OK. Crockpots are your friend. Tonight I put on a whole pork tenderloin (on sale at Kroger for $1.99/lb., 5 pounds), plus one large can of Foster’s lager, tons of fresh minced garlic, garlic salt, one sliced onion and 3/4 bunch of cilantro. So total food cost was $10 + $1.89 + $1 + 99 cents. Will feed two for an entire week. I make it this way for carnitas. So tomorrow night I will shred the pork, fry up some onions and bell peppers fajita style, make homemade guac, homemade queso and wrap everything up in flour tortillas. I also take a can of refried beans (81 cents) and throw in the leftover cilantro and some tabasco and some shredded cheese (bought on sale and frozen).
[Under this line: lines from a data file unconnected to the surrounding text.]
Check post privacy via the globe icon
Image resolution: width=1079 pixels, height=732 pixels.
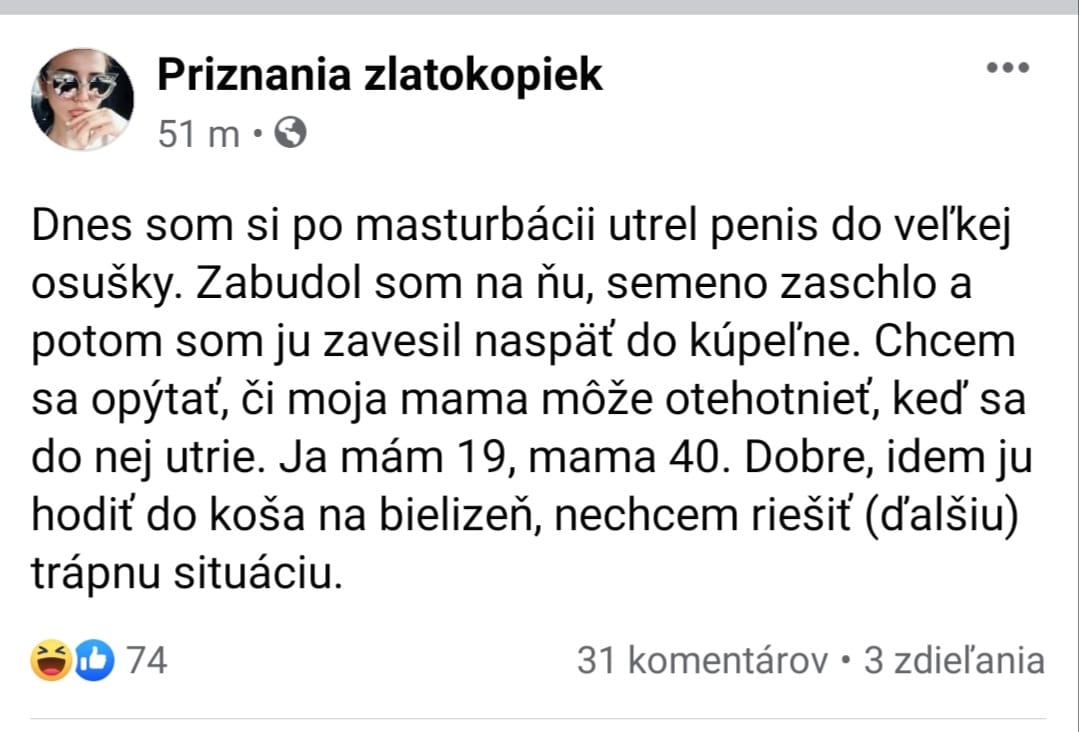pyautogui.click(x=290, y=133)
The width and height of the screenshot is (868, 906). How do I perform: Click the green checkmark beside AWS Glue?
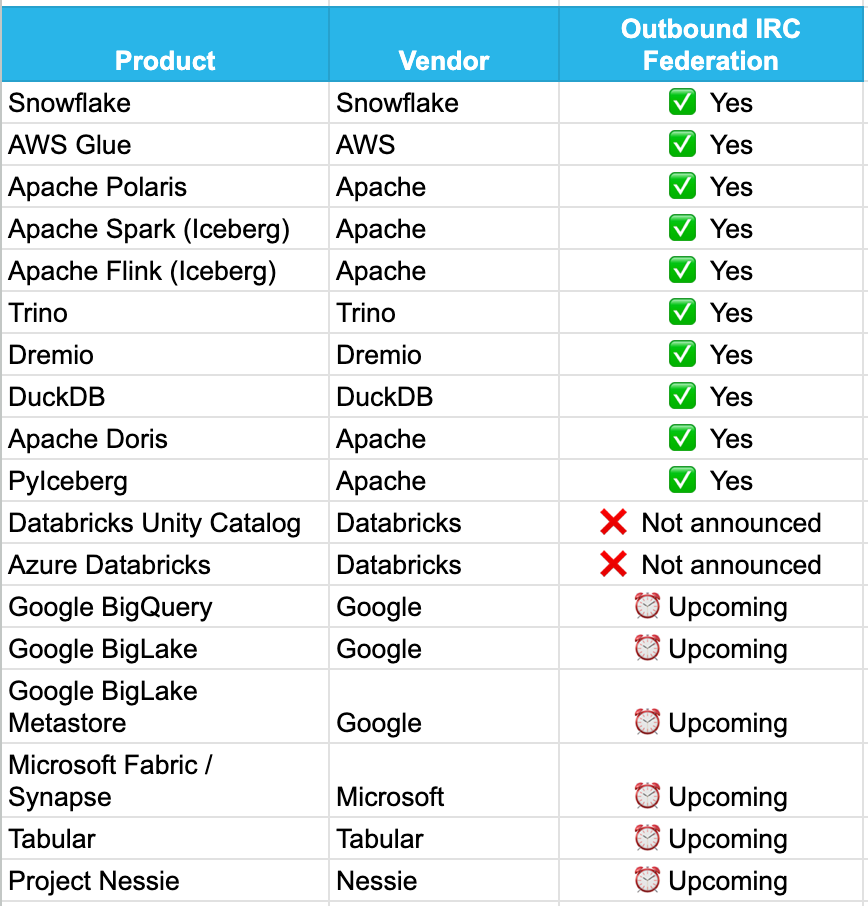pos(682,145)
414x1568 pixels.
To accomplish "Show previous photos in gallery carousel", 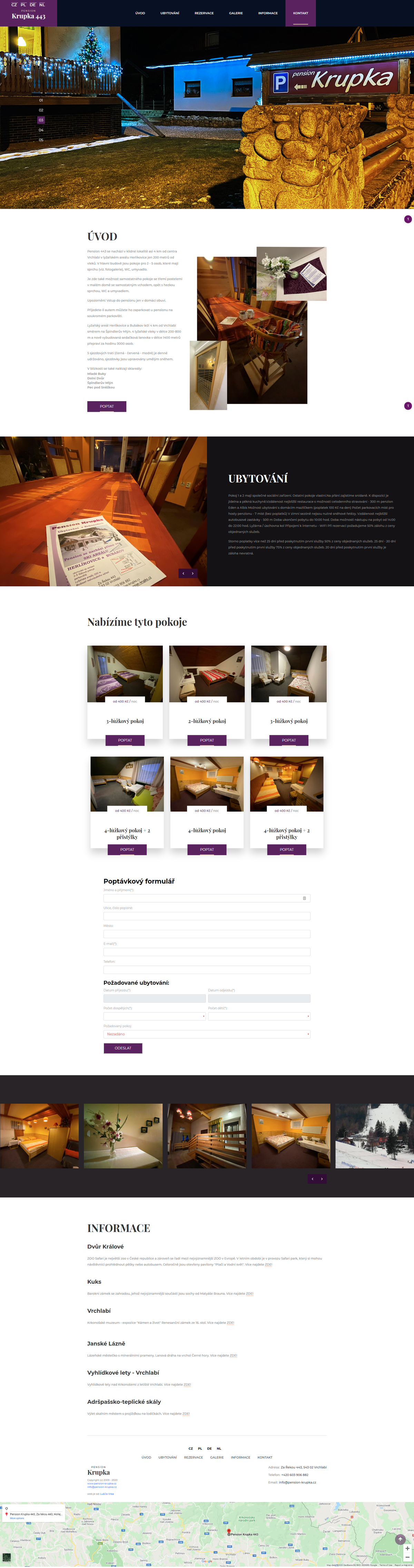I will point(312,1179).
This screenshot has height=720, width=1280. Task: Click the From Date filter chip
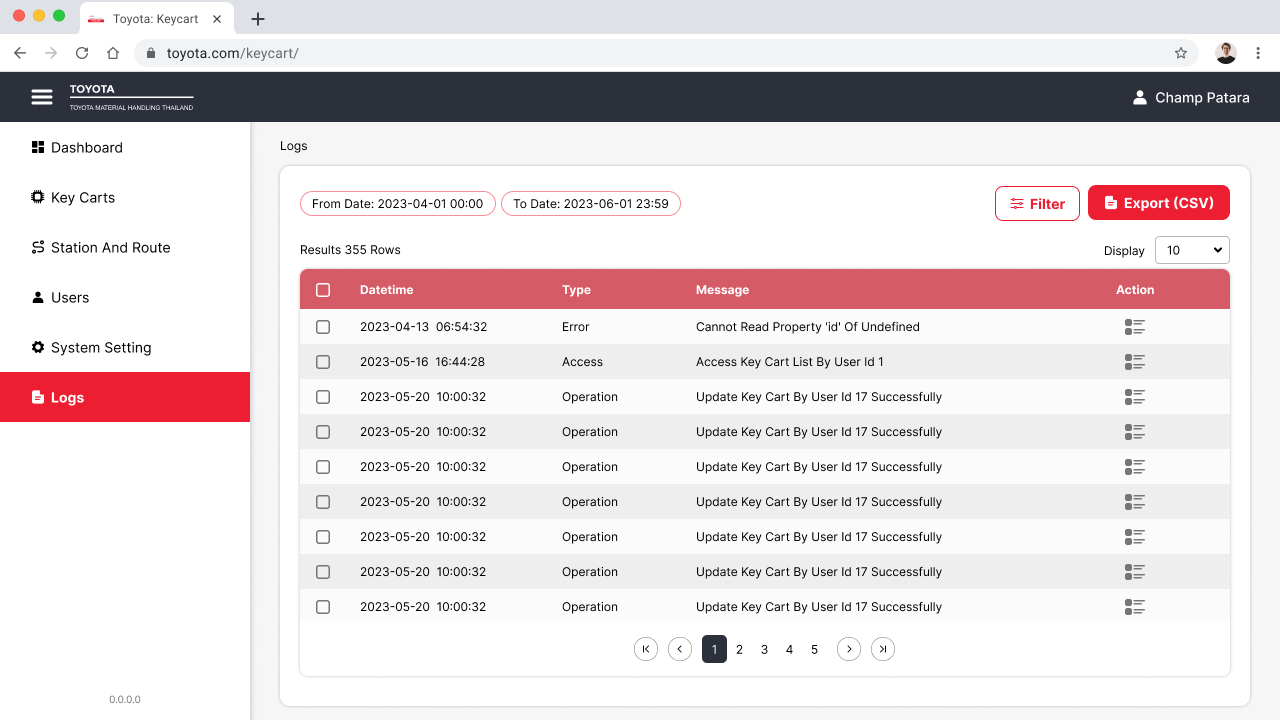coord(397,203)
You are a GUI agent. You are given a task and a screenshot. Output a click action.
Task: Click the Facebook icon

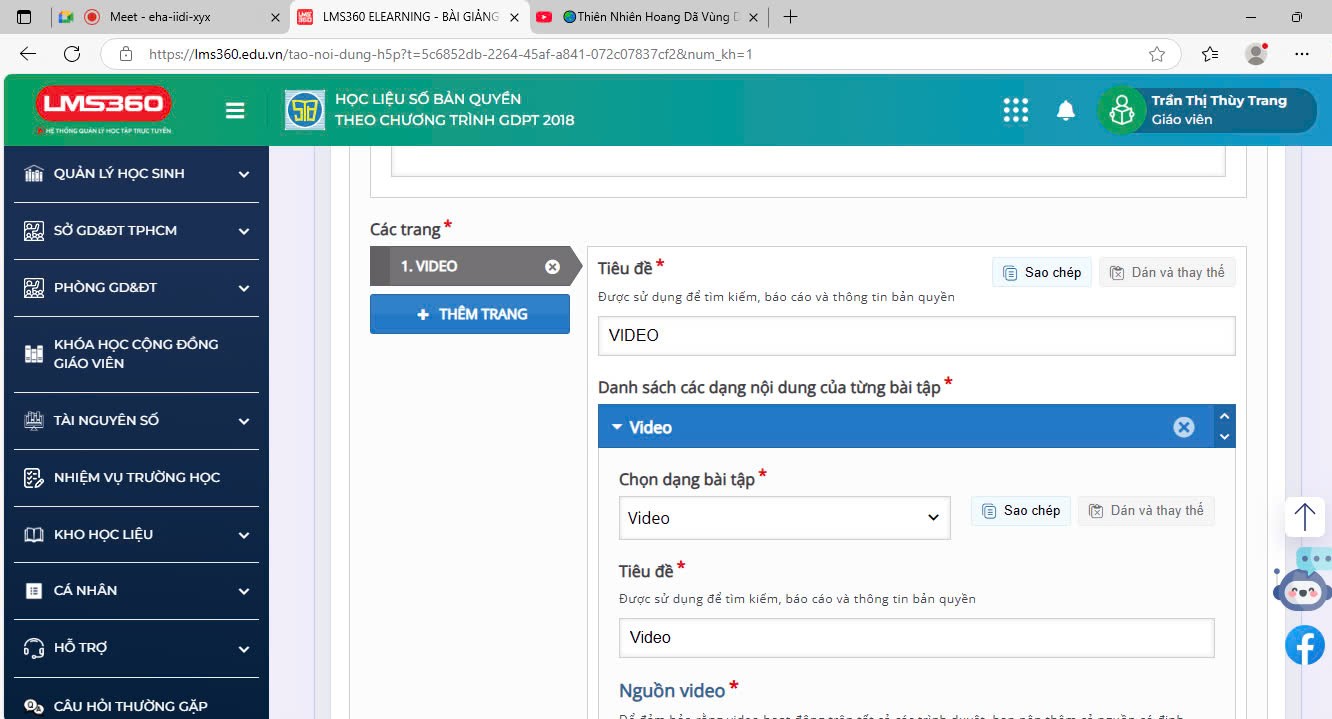[x=1304, y=646]
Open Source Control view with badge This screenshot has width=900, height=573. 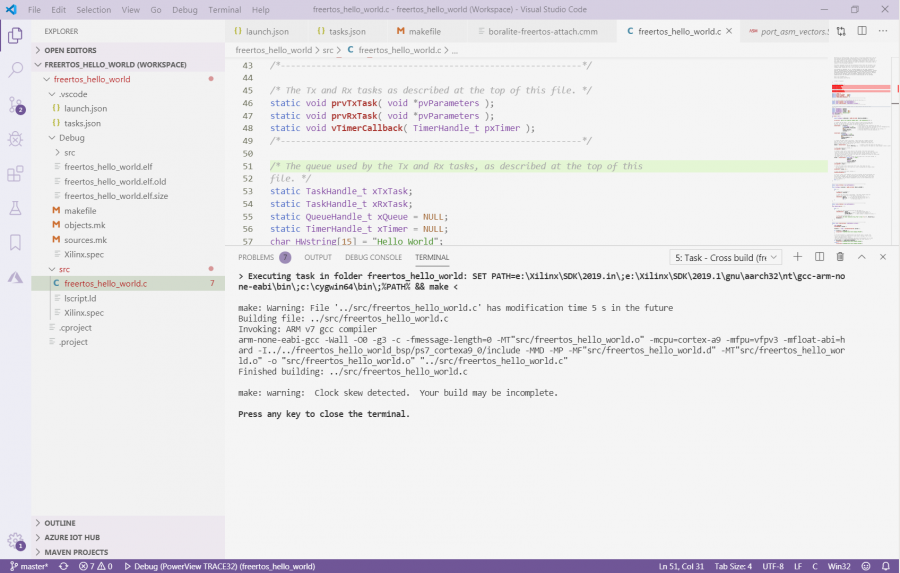[x=15, y=105]
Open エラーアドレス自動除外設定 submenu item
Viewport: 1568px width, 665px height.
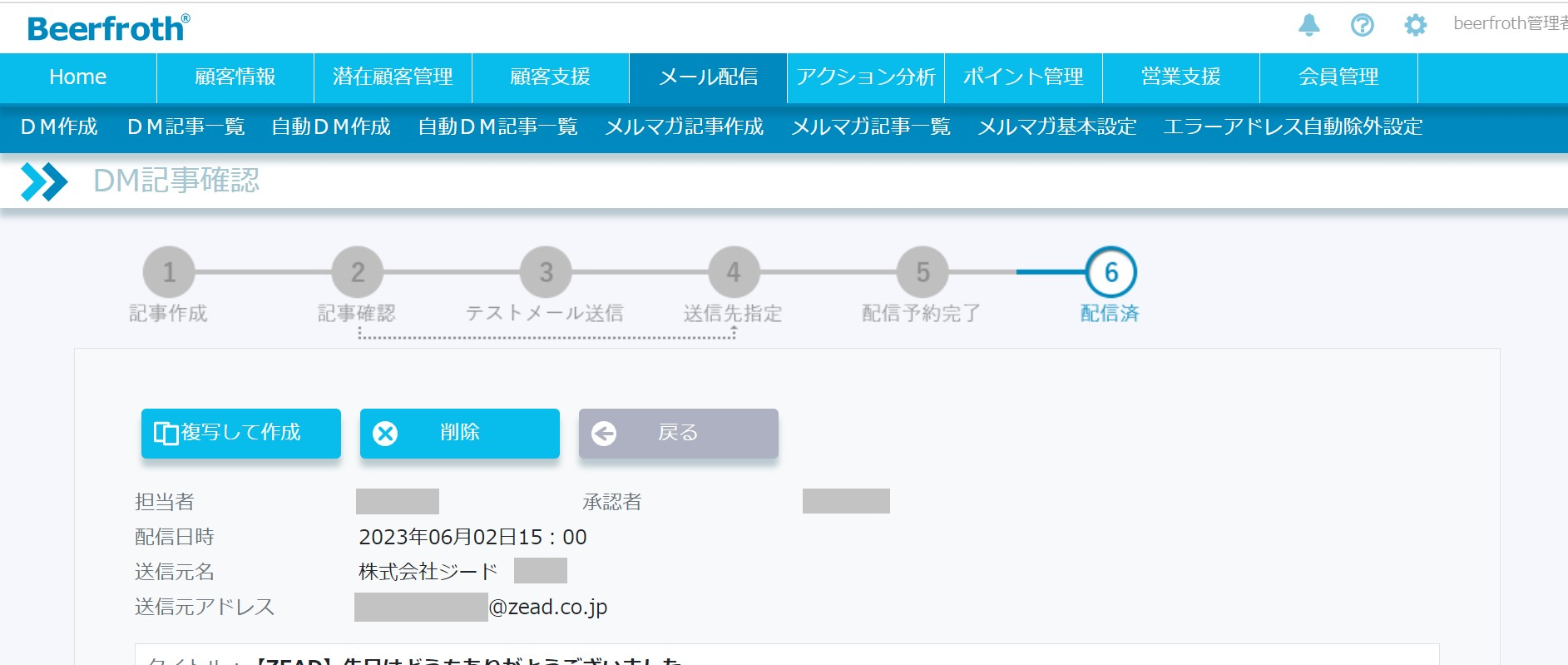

Can also be served bbq style as someone else suggested.

But my FAVORITE is:
1 large pork tenderloin (always bought on sale at Kroger for $1.99/lb)
2 Cans Campbell’s Cream of Onion Soup
2 Cans Cream of (your choice - mushroom, celery, etc.)
3 Cans water
lots of garlic salt
enough black pepper to cover the top of the dish

Cook all day in your friendly crockpot on high. At night, shred the pork, discarding the miniscule amounts of fat. Put meat back in sauce. Serve over egg noodles (99 cents for a large bag) or sticky rice (cheap). This reheats awesome and freezes well. It’s SOOOO good. :smiley:

Thanks, Kalhoun. Sounds both good and easy!

Fried rice is excellent if you add just a tiny bit of sesame oil (it’s potent stuff!) with the soy sauce. It’s delicious - add some hot sauce too.

I have to point out that this is genius.
And I want to thank you all. I have written down most of these recipes/ideas and intend to use them in the coming months. I estimate about $150 in savings every month.